Apenas depois, a equipe da Synchron ligou o Stentrode. Nos últimos três meses, uma terapeuta ocupacional da empresa tem trabalhado com Mark para que ele aprenda a realizar as tarefas por meio do pensamento, registrando cada avanço – já que ele faz parte de um estudo clínico.

Até agora, ele conseguiu dominar o programa utilizado para enviar alertas de saúde, mas tem como metas no curto prazo controlar a Alexa, ligar a Netflix e aprender a enviar mensagens de texto.

— As mensagens de texto são um elemento realmente essencial da forma como nos comunicamos com nossa família e amigos atualmente. Portanto, geralmente é isso que as pessoas mais querem de volta — explicou o neurologista Tom Oxley, CEO da Synchron e desenvolvedor do Stentrode, à CNN.

Oxley contou que alguns pacientes foram capazes de digitar de 5 e 10 palavras por minuto, um ritmo impressionante ao se considerar que a maioria das pessoas saudáveis consegue digitar até 20 palavras por minuto.

BCIs avançam

Neste ano, o bilionário Elon Musk – dono de empresas como Tesla, X (antigo Twitter) e SpaceX – anunciou que a Neuralink, sua companhia dedicada a BCIs, inseriu pela primeira vez seu implante cerebral, o Telepathy, num humano nos testes clínicos – e que ele conseguiu mover um mouse apenas com o pensamento. No entanto, pouco se sabe ao certo já que nenhum dado foi publicado em revistas científicas, apenas anunciado pelo magnata em redes sociais.

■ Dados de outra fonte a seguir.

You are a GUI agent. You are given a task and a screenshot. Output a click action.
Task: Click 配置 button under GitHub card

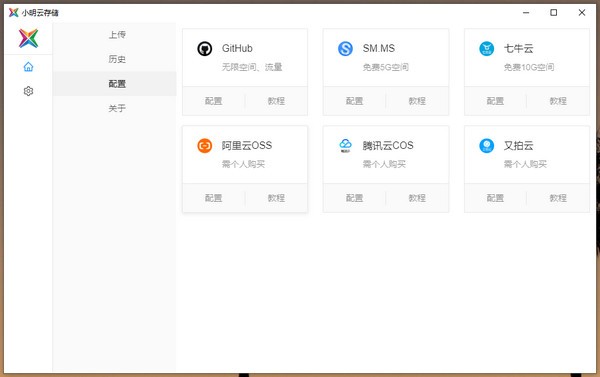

Enquanto isso, outros implantes buscam converter o pensamento diretamente em fala e têm avançado rapidamente em universidades americanas. Em 2021, cientistas da Universidade da Califórnia em San Diego (UCSF) relataram um aparelho colocado acima da região da fala no cérebro que permitiu que um homem com paralisia grave se comunicasse a partir de frases que surgiam instantaneamente numa tela, ainda que num ritmo lento de até 18 palavras por minuto.

Dois anos depois, pesquisadores das universidades de Stanford e Brown publicaram o caso de um modelo mais avançado, que chegou a 62 palavras por minuto. No mesmo mês, a equipe da UCSF também divulgou uma nova versão de seu implante, que foi ainda mais longe: 80 palavras por minuto. Para comparação, a fala comum costuma chegar a 150.

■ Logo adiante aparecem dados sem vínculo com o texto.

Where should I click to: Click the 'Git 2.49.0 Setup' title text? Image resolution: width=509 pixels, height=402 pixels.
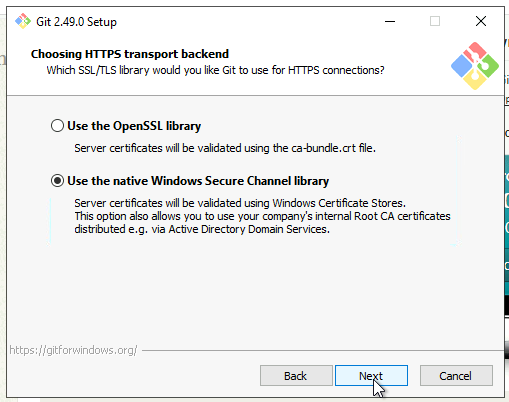click(76, 22)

O chip da Synchron, porém, é considerado menos invasivo, já que não demanda uma cirurgia cerebral, um ano antes. Ele é endovascular, colocado por meio da veia jugular, como uma espécie de stent. Isso é um ponto positivo, já que a cirurgia para inserir o implante, nos casos da Neuralink e dos outros chips, tem uma série de riscos.

— A interface se transformou em uma das áreas mais populares e mais de fronteira da neurociência moderna. Mas ainda temos muito dúvidas sobre a necessidade de um implante porque é muito invasivo. 10 anos atrás nós já descobrimos que a maioria dos pacientes não quer e não precisa de algo com os riscos de uma neurocirurgia. A regra da medicina é muito clara, você sempre dá preferência a métodos terapêuticos que sejam seguros, eficientes e acessíveis, que podem ser disseminados a um preço razoável — disse em entrevista recente ao GLOBO Miguel Nicolelis, professor emérito do departamento de Neurobiologia da Universidade Duke, nos EUA, presidente do Nicolelis Institute for Advanced Brain Studies e um dos pioneiros no desenvolvimento de BCIs.